The conspiracy allegedly used social media and other internet platforms to address a wide variety of topics, including immigration, gun control and the Second Amendment, the Confederate flag, race relations, LGBT issues, the Women’s March, and the NFL national anthem debate. Members of the conspiracy took advantage of specific events in the United States to anchor their themes, including the shootings of church members in Charleston, South Carolina, and concert attendees in Las Vegas; the Charlottesville “Unite the Right” rally and associated violence; police shootings of African-American men; as well as the personnel and policy decisions of the current U.S. presidential administration.

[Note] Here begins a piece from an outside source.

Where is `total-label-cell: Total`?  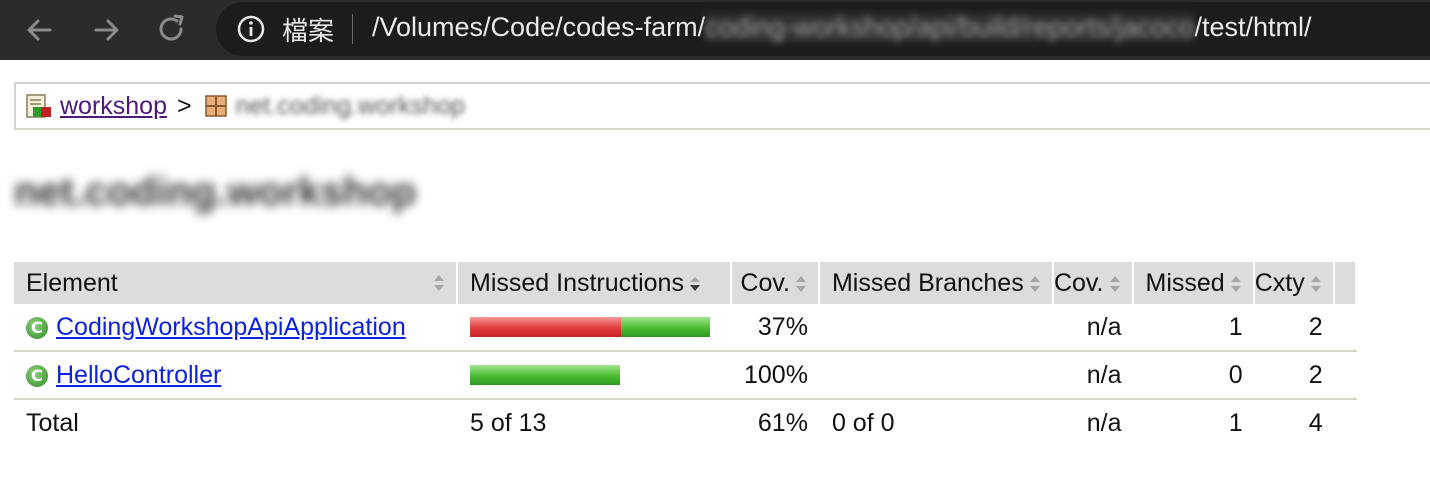
total-label-cell: Total is located at coordinates (236, 422).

The conspirators’ alleged activities did not exclusively adopt one ideological view; they wrote on topics from varied and sometimes opposing perspectives. Members of the conspiracy were directed, among other things, to create “political intensity through supporting radical groups” and to “aggravate the conflict between minorities and the rest of the population.” The actors also developed playbooks and strategic messaging documents that offered guidance on how to target particular social groups, including the timing of messages, the types of news outlets to use, and how to frame divisive messages.
The criminal complaint does not include any allegation that Khusyaynova or the broader conspiracy had any effect on the outcome of an election. The complaint also does not allege that any American knowingly participated in the Project Lakhta operation.